***** Text

The investigation was evidently settled in Holyrood’s favour and in 1430 Bishop Henry Wardlaw of St Andrews issued a confirmation of the union and arrangement for the vicarage.(16)  A further confirmation followed a fresh supplication from the convent in 1449 as part of a response to a number of challenges to the appropriation of various churches to Holyrood.(17)  The union was maintained thereafter down to the Reformation, at which time it was noted that the parsonage and vicarage were set by the canons for £100 13s 4d, while the vicarage was held by John Wolsoun, valued at £66 13s 4d, from which 20 merks were deducted to pay a curate.(18)

For so large and wealthy a parish church, it is striking that there is little evidence for wider acts of patronage and endowment in its support by local landowning families or burgesses of Kinghorn.  There is only one reference in a surviving source to a secondary altar within the parish church, dedicated to St James.  This reference occurs in 1485, when the altar was served by David Pearson, chaplain, the patronage of the altar being noted as lying in the hands of the bailies of the burgh.(19)  We have no indication of when the altar and chaplainry were founded, by whom, and with what source of endowment.  It is not recorded as a separate benefice at the time of the Reformation.

**********

• **Required work**
In the passage above on Kinghorn parish church, reproduce word for word the stretch from "For so large" to "of the Reformation.".

***** Record excerpts

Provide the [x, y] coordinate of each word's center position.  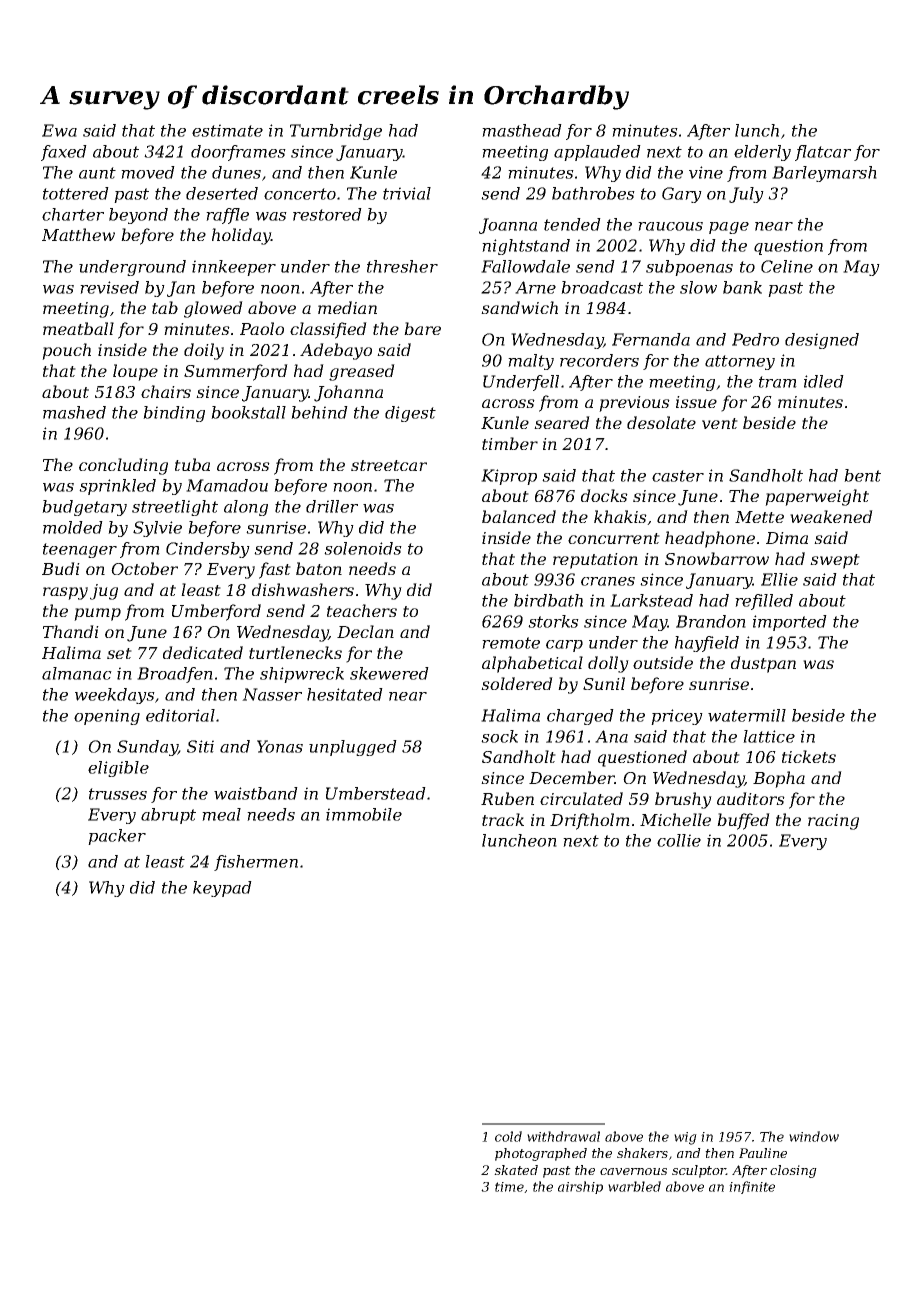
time [509, 1187]
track [503, 819]
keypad [222, 889]
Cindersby [208, 550]
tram [778, 382]
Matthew [78, 234]
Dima [787, 538]
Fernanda [651, 339]
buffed [743, 821]
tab [165, 307]
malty [531, 362]
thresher [402, 266]
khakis [620, 516]
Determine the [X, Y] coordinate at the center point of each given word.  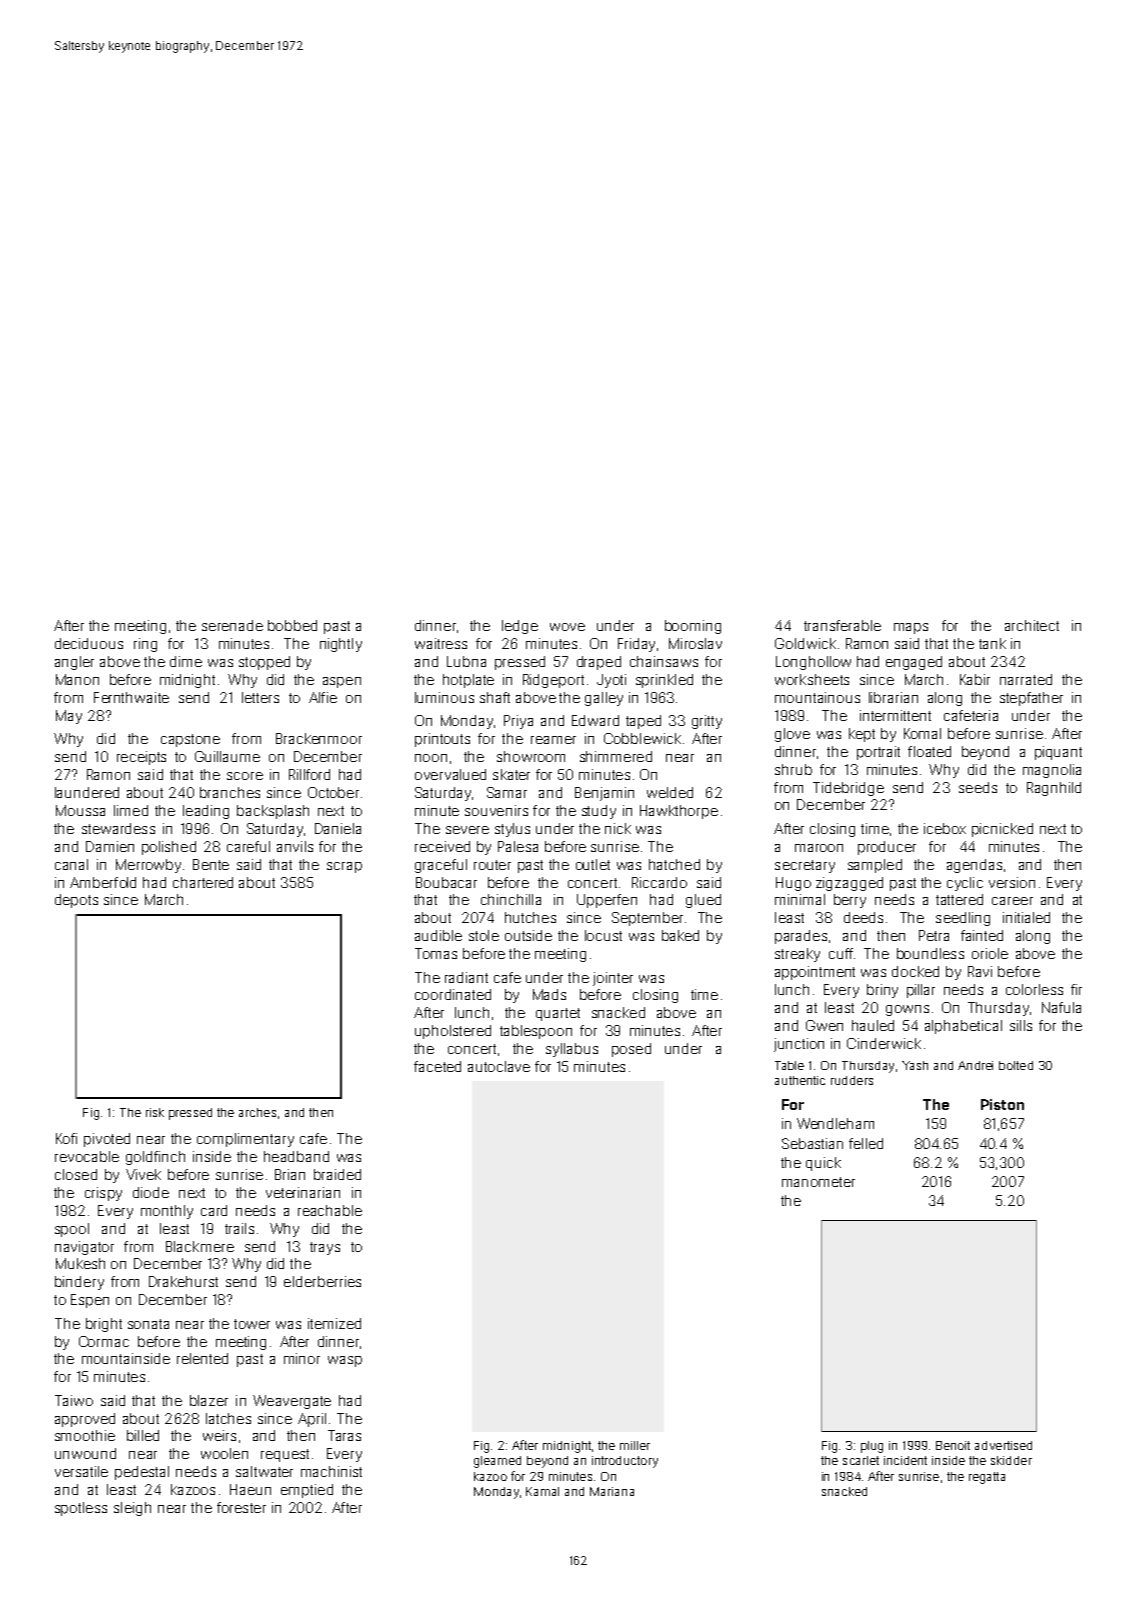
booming [693, 627]
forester [241, 1507]
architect [1032, 625]
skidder [1011, 1460]
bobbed [292, 625]
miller [635, 1445]
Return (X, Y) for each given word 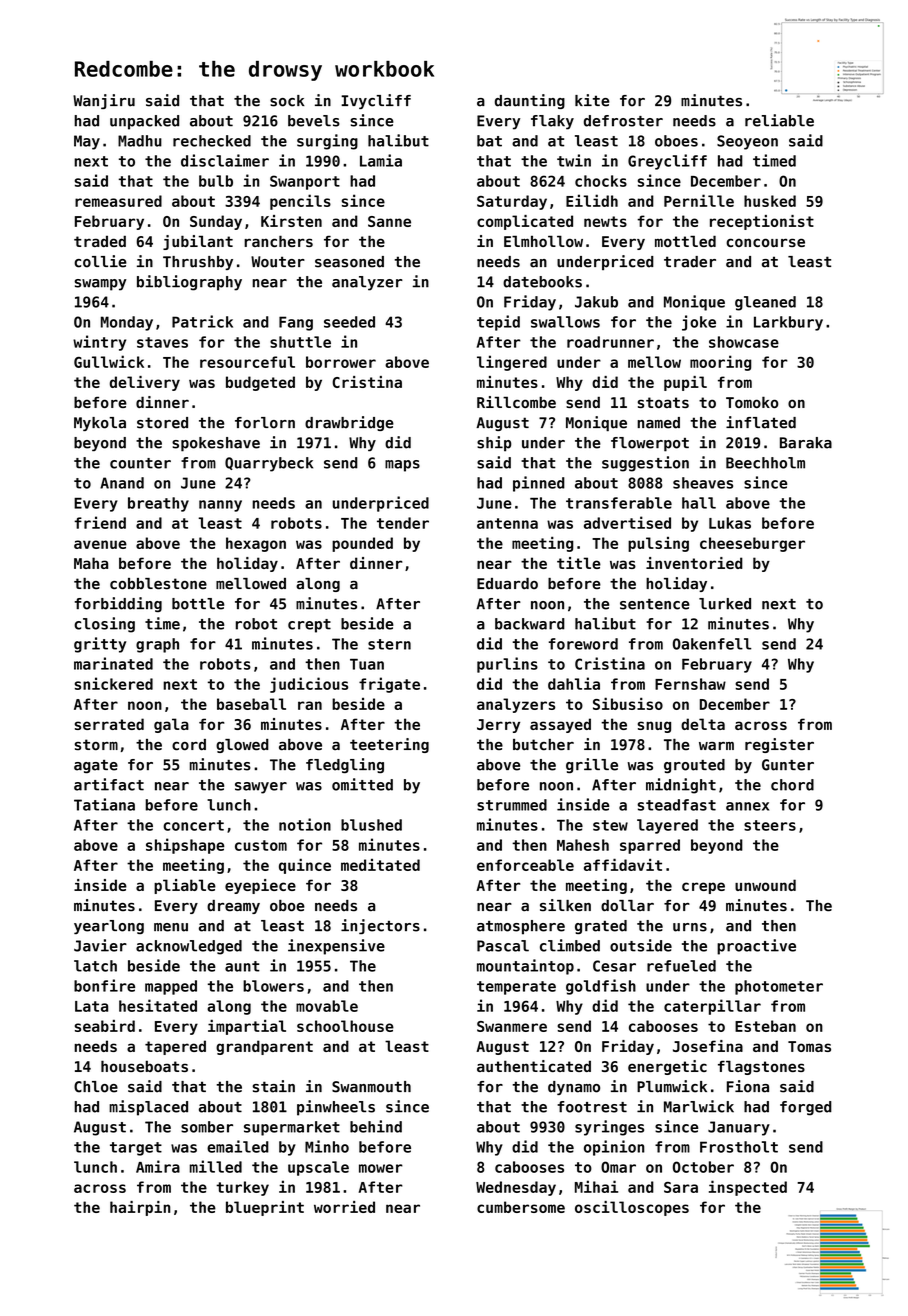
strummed (512, 805)
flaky (552, 122)
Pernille (699, 200)
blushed (371, 825)
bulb (216, 181)
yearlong (109, 927)
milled (215, 1166)
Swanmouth (371, 1087)
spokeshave (216, 444)
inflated (761, 422)
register (779, 745)
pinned (539, 484)
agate (96, 766)
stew (610, 825)
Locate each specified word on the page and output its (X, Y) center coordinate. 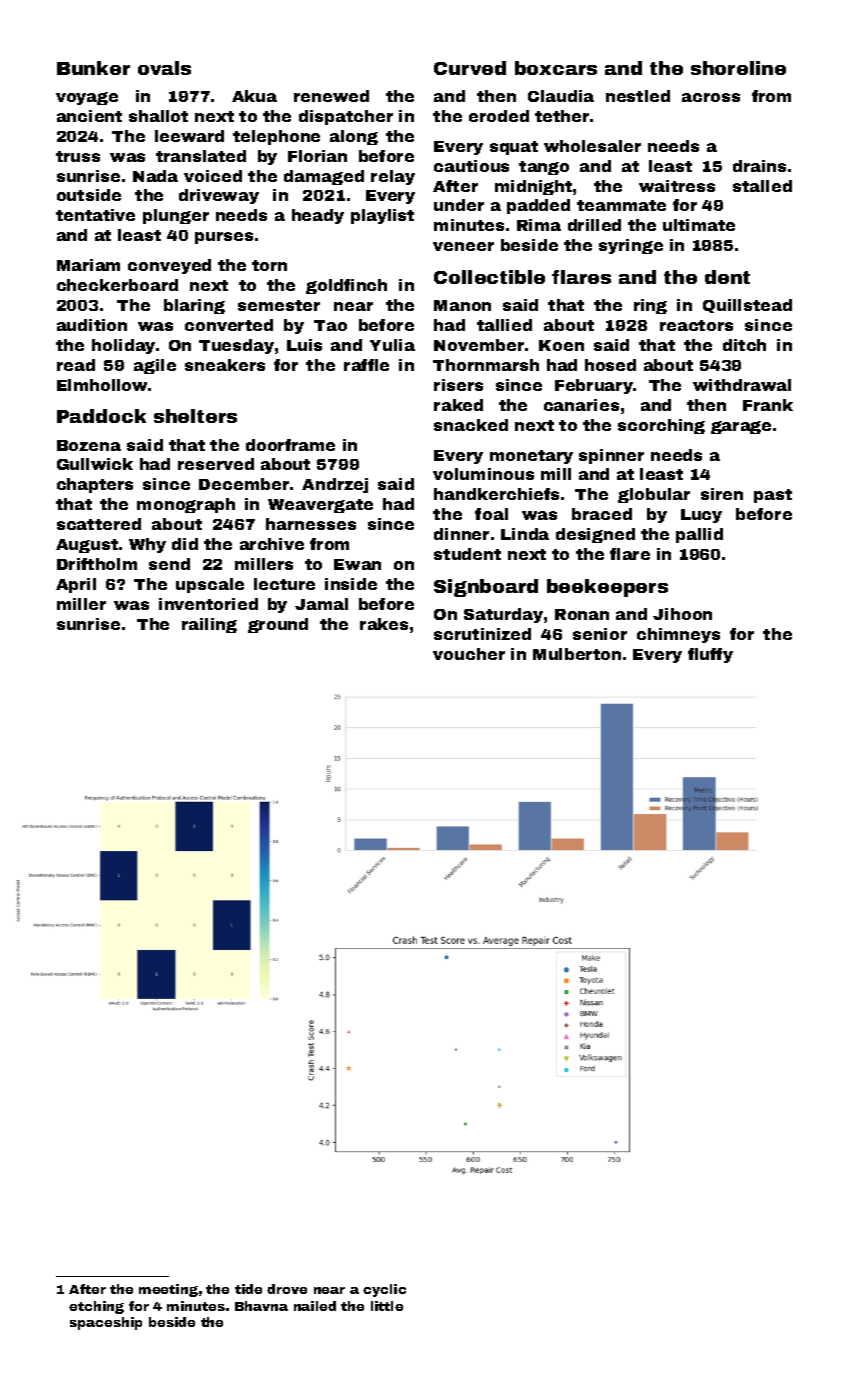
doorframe (290, 445)
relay (393, 177)
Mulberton (577, 654)
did (185, 544)
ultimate (699, 225)
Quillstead (747, 306)
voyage (87, 98)
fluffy (710, 655)
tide (248, 1289)
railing (209, 625)
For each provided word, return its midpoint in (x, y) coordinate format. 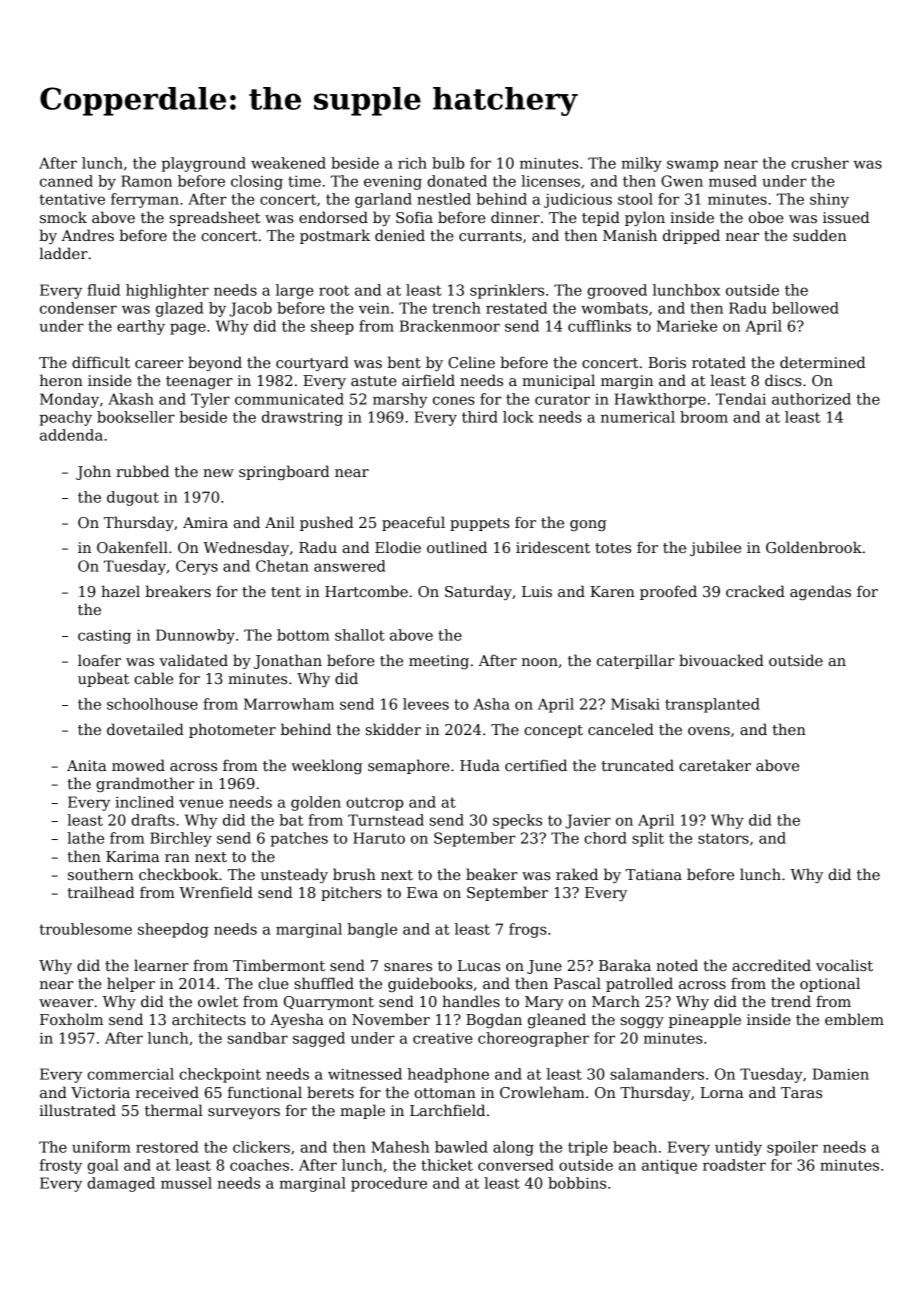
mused (733, 181)
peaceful (413, 523)
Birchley (181, 839)
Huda (480, 765)
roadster (734, 1165)
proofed (668, 592)
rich (412, 163)
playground (203, 164)
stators (723, 838)
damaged (121, 1184)
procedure (389, 1184)
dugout (133, 498)
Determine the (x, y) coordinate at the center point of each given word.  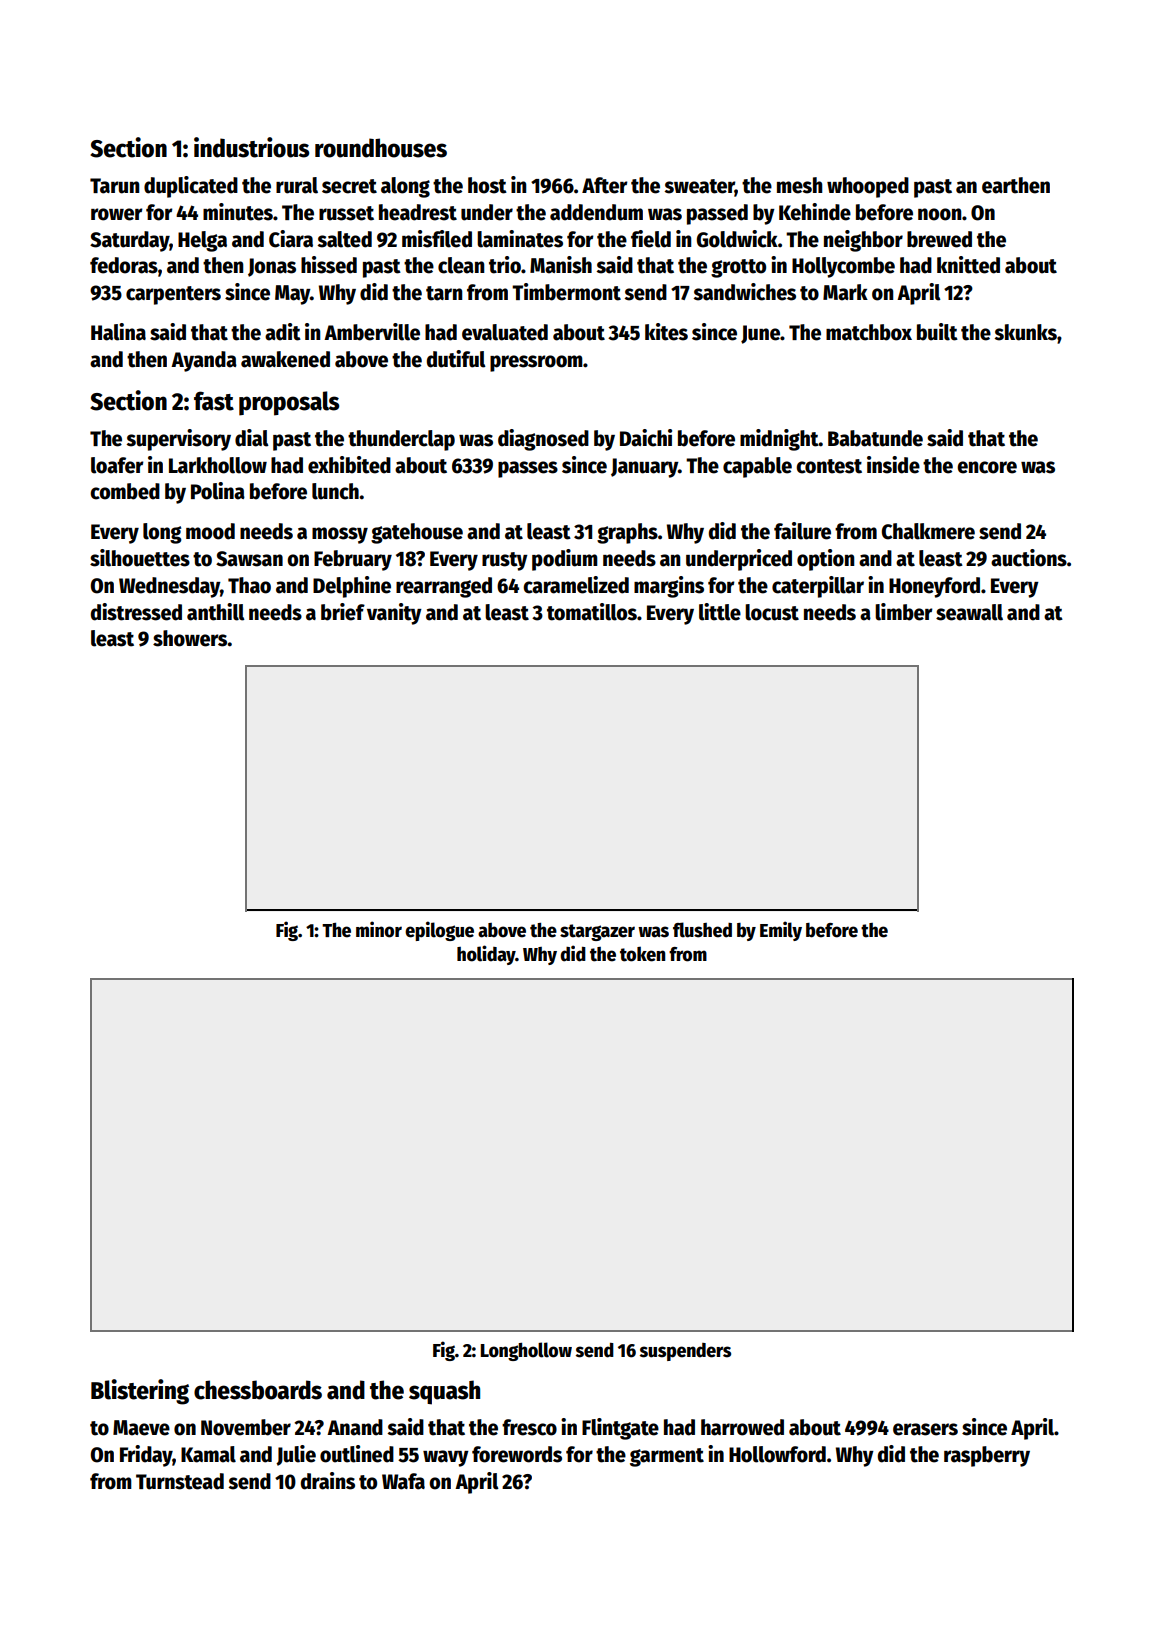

**********

• **Correct response**
For so large and wealthy a parish church, it is striking that there is little evidence for wider acts of patronage and endowment in its support by local landowning families or burgesses of Kinghorn.  There is only one reference in a surviving source to a secondary altar within the parish church, dedicated to St James.  This reference occurs in 1485, when the altar was served by David Pearson, chaplain, the patronage of the altar being noted as lying in the hands of the bailies of the burgh.(19)  We have no indication of when the altar and chaplainry were founded, by whom, and with what source of endowment.  It is not recorded as a separate benefice at the time of the Reformation.